> WHAT NEEDS TO BE DONE
Set down all of the records below exactly, please, omitting the images.

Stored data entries
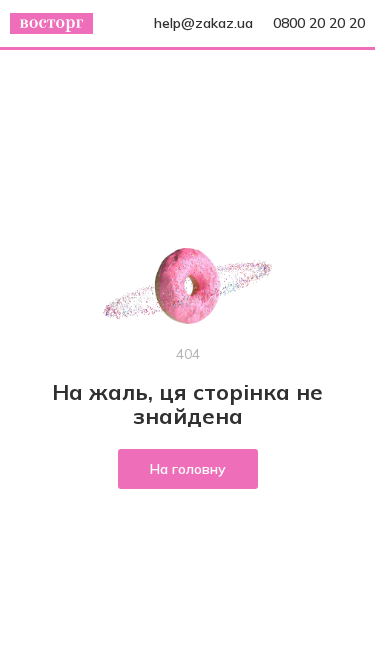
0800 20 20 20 (319, 23)
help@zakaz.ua (203, 23)
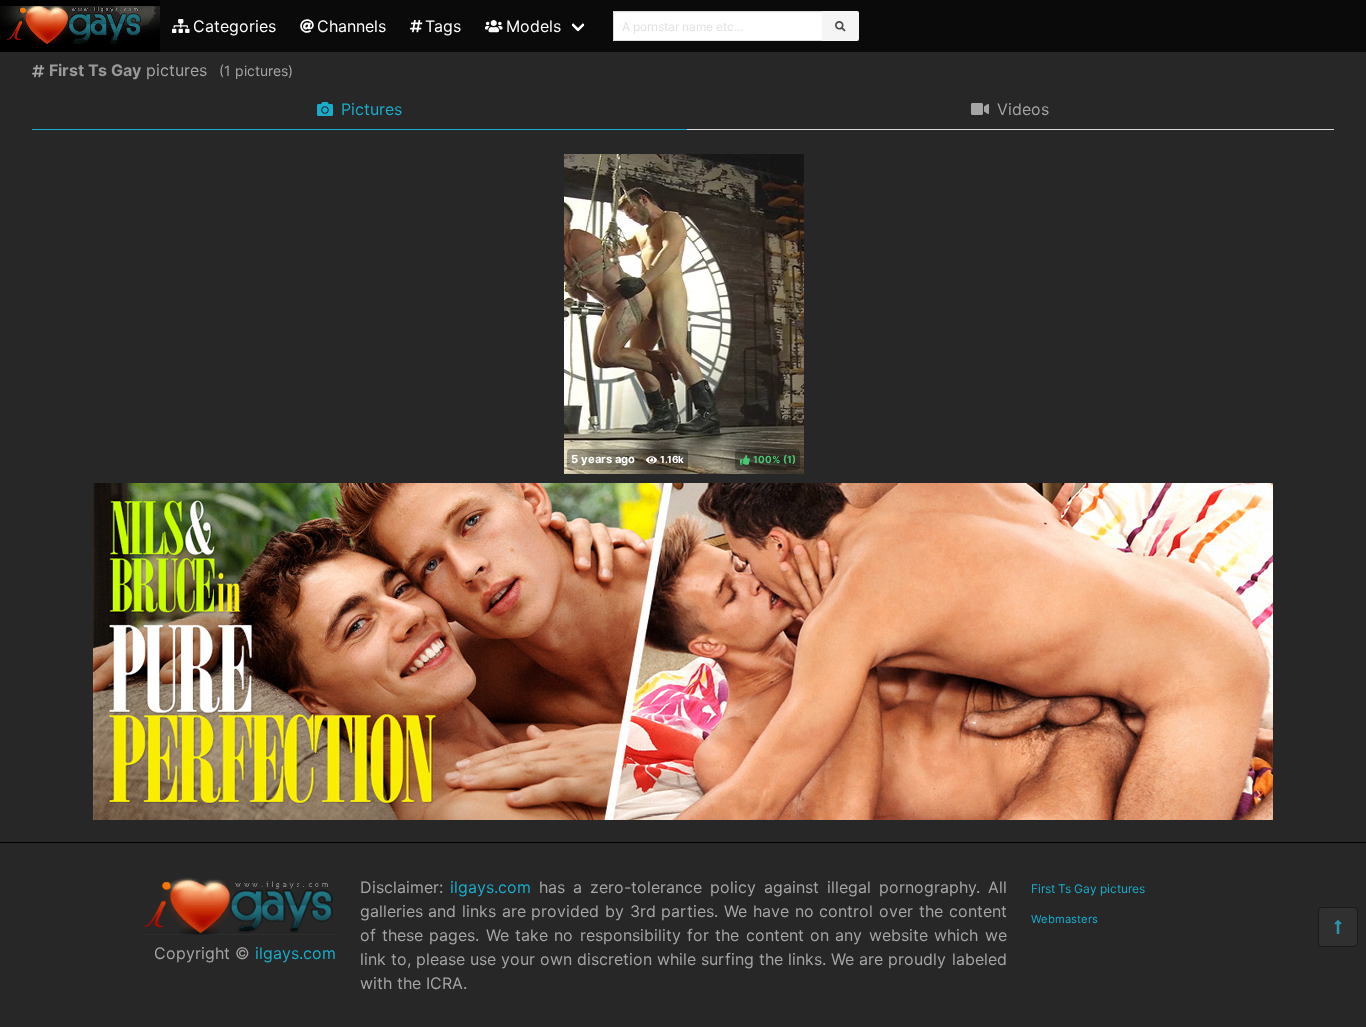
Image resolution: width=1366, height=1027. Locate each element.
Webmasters (1064, 919)
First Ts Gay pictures (1088, 888)
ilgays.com (295, 953)
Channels (351, 26)
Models (533, 26)
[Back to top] (1338, 927)
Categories (234, 26)
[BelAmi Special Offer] (683, 814)
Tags (443, 26)
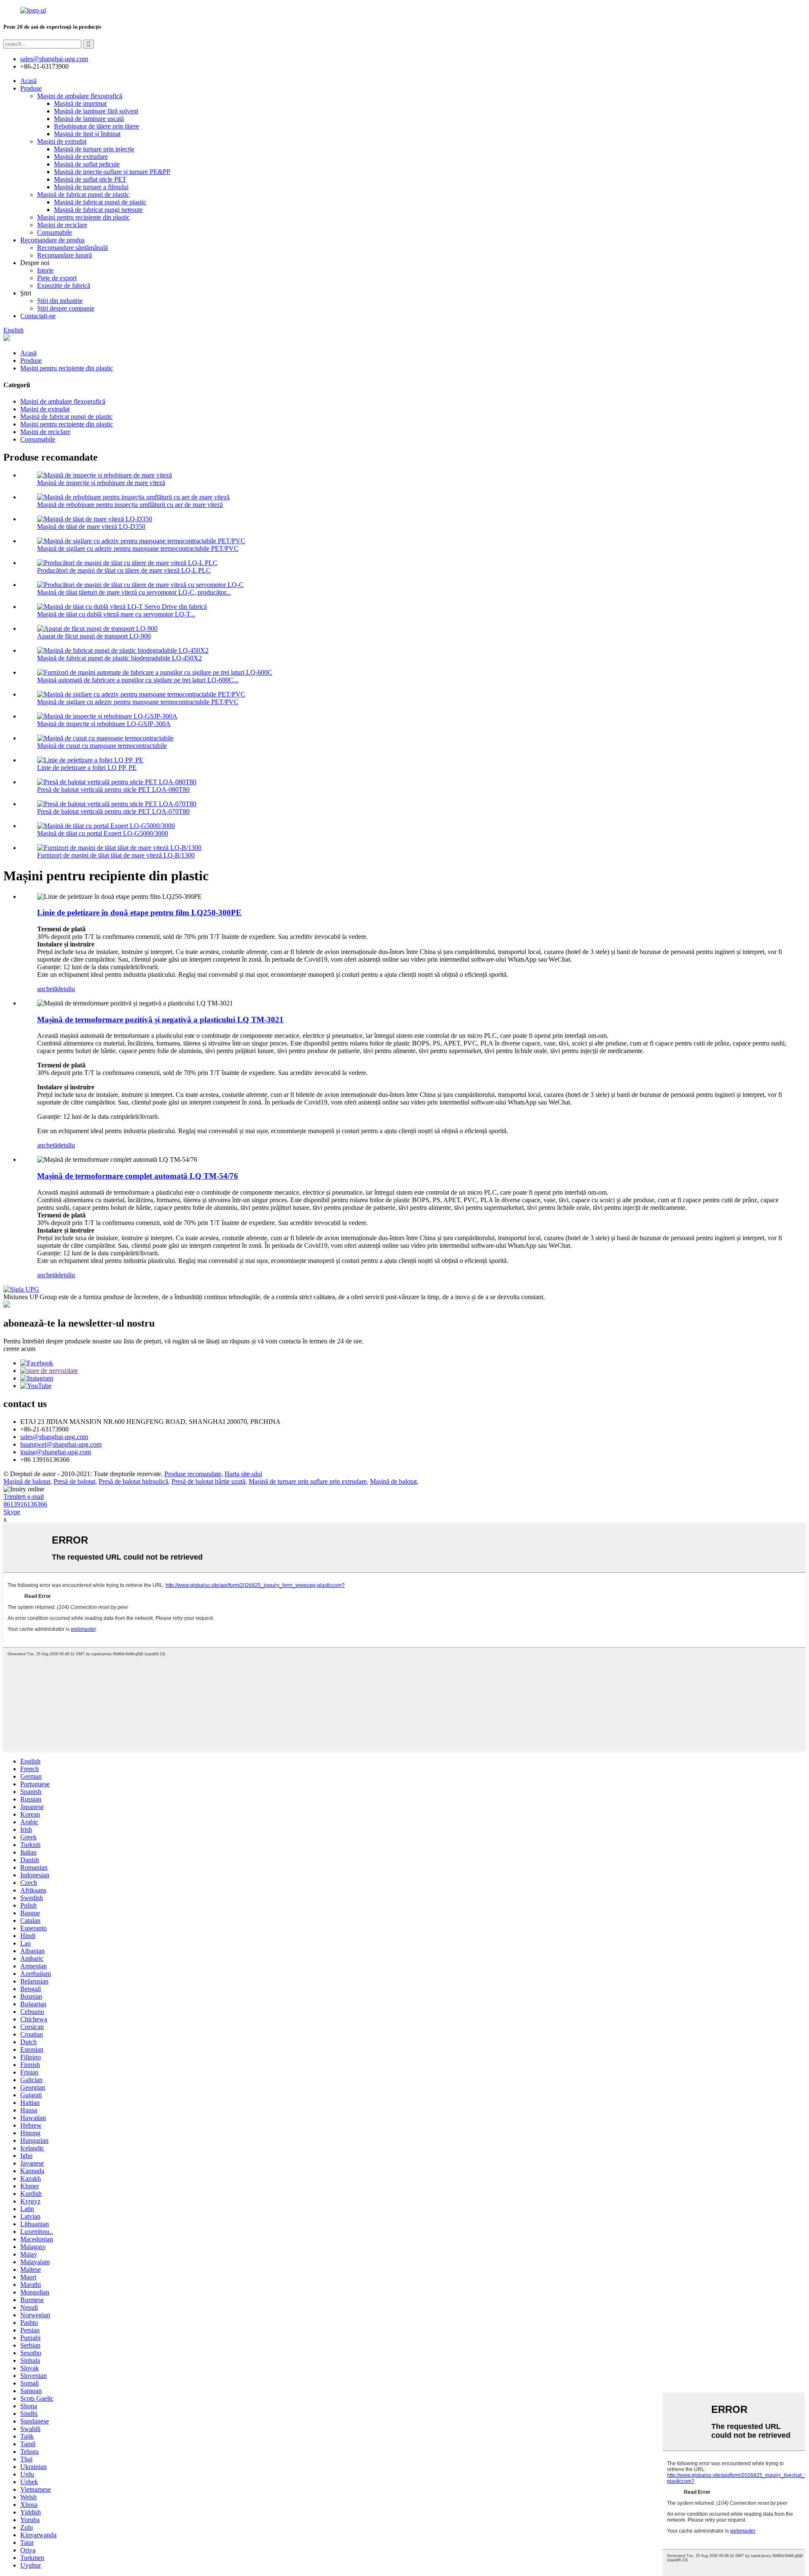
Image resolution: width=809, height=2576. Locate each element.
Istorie (45, 270)
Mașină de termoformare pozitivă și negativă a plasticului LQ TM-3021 (160, 1019)
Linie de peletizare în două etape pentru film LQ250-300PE (139, 912)
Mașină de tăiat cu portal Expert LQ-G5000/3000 (102, 833)
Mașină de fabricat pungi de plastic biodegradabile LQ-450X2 (119, 658)
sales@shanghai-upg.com (54, 58)
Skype (11, 1511)
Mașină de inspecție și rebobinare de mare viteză (101, 482)
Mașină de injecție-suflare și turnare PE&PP (112, 171)
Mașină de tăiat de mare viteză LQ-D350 (91, 526)
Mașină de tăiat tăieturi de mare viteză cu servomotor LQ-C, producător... (134, 592)
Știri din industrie (60, 300)
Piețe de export (57, 277)
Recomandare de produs (52, 240)
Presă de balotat (74, 1481)
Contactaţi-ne (38, 315)
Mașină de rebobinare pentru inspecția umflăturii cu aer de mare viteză (130, 504)
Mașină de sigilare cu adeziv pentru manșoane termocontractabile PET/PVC (137, 548)
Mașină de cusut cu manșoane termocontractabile (102, 745)
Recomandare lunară (64, 255)
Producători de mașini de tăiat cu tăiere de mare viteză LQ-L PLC (124, 570)
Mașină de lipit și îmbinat (87, 133)
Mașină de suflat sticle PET (90, 179)
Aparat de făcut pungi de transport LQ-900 (94, 636)
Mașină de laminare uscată (89, 118)
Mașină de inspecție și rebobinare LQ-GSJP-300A (104, 723)
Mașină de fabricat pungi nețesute (98, 209)
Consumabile (54, 232)
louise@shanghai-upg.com (55, 1452)
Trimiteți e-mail (23, 1496)
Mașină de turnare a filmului (91, 186)
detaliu (66, 988)
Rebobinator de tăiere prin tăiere (96, 126)
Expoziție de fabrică (63, 285)
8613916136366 (25, 1504)
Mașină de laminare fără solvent (96, 111)
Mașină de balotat (26, 1481)
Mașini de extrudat (61, 141)
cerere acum (19, 1348)
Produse (31, 88)
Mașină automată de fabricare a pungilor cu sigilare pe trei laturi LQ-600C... (137, 680)
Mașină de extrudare (81, 156)
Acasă (28, 80)
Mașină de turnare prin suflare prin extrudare (308, 1481)
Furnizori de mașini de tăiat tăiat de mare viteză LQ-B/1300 (116, 855)
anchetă (47, 988)
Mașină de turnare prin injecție (94, 149)
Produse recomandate (192, 1473)
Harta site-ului (243, 1473)
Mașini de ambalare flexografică (79, 95)
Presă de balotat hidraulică (133, 1481)
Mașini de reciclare (62, 224)
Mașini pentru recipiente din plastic (83, 217)
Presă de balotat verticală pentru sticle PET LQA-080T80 (113, 789)
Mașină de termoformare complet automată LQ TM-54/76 (137, 1175)
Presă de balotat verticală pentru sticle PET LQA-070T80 (113, 811)
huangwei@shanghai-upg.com (61, 1444)
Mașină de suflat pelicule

> ANSWER BOX
0800 20 20 20 (319, 23)
help@zakaz.ua (203, 23)
Image resolution: width=1366, height=1027. Locate each element.
Webmasters (1064, 919)
First Ts Gay pictures (1088, 888)
ilgays.com (295, 953)
Channels (351, 26)
Models (533, 26)
[Back to top] (1338, 927)
Categories (234, 26)
[BelAmi Special Offer] (683, 814)
Tags (443, 26)
Image resolution: width=809, height=2576. Locate each element.
Istorie (45, 270)
Mașină de termoformare pozitivă și negativă a plasticului LQ TM-3021 (160, 1019)
Linie de peletizare în două etape pentru film LQ250-300PE (139, 912)
Mașină de tăiat cu portal Expert LQ-G5000/3000 (102, 833)
Mașină de fabricat pungi de plastic biodegradabile LQ-450X2 (119, 658)
sales@shanghai-upg.com (54, 58)
Skype (11, 1511)
Mașină de inspecție și rebobinare de mare viteză (101, 482)
Mașină de injecție-suflare și turnare PE&PP (112, 171)
Mașină de tăiat de mare viteză LQ-D350 (91, 526)
Mașină de tăiat tăieturi de mare viteză cu servomotor LQ-C, producător... (134, 592)
Știri din industrie (60, 300)
Piețe de export (57, 277)
Recomandare de produs (52, 240)
Presă de balotat (74, 1481)
Contactaţi-ne (38, 315)
Mașină de rebobinare pentru inspecția umflăturii cu aer de mare viteză (130, 504)
Mașină de sigilare cu adeziv pentru manșoane termocontractabile PET/PVC (137, 548)
Mașină de cusut cu manșoane termocontractabile (102, 745)
Recomandare lunară (64, 255)
Producători de mașini de tăiat cu tăiere de mare viteză LQ-L PLC (124, 570)
Mașină de lipit și îmbinat (87, 133)
Mașină de suflat sticle PET (90, 179)
Aparat de făcut pungi de transport LQ-900 (94, 636)
Mașină de laminare uscată (89, 118)
Mașină de inspecție și rebobinare LQ-GSJP-300A (104, 723)
Mașină de fabricat pungi nețesute (98, 209)
Consumabile (54, 232)
louise@shanghai-upg.com (55, 1452)
Trimiteți e-mail (23, 1496)
Mașină de turnare a filmului (91, 186)
detaliu (66, 988)
Rebobinator de tăiere prin tăiere (96, 126)
Expoziție de fabrică (63, 285)
8613916136366 (25, 1504)
Mașină de laminare fără solvent (96, 111)
Mașină de balotat (26, 1481)
Mașini de extrudat (61, 141)
cerere acum (19, 1348)
Produse (31, 88)
Mașină automată de fabricare a pungilor cu sigilare pe trei laturi LQ-600C... (137, 680)
Mașină de extrudare (81, 156)
Acasă (28, 80)
Mașină de turnare prin suflare prin extrudare (308, 1481)
Furnizori de mașini de tăiat tăiat de mare viteză LQ-B/1300 (116, 855)
anchetă (47, 988)
Mașină de turnare prin injecție (94, 149)
Produse recomandate (192, 1473)
Harta site-ului (243, 1473)
Mașini de ambalare flexografică (79, 95)
Presă de balotat hidraulică (133, 1481)
Mașini de reciclare (62, 224)
Mașini pentru recipiente din plastic (83, 217)
Presă de balotat verticală pentru sticle PET LQA-080T80 (113, 789)
Mașină de termoformare complet automată LQ TM-54/76 (137, 1175)
Presă de balotat verticală pentru sticle PET LQA-070T80 (113, 811)
huangwei@shanghai-upg.com (61, 1444)
Mașină de suflat pelicule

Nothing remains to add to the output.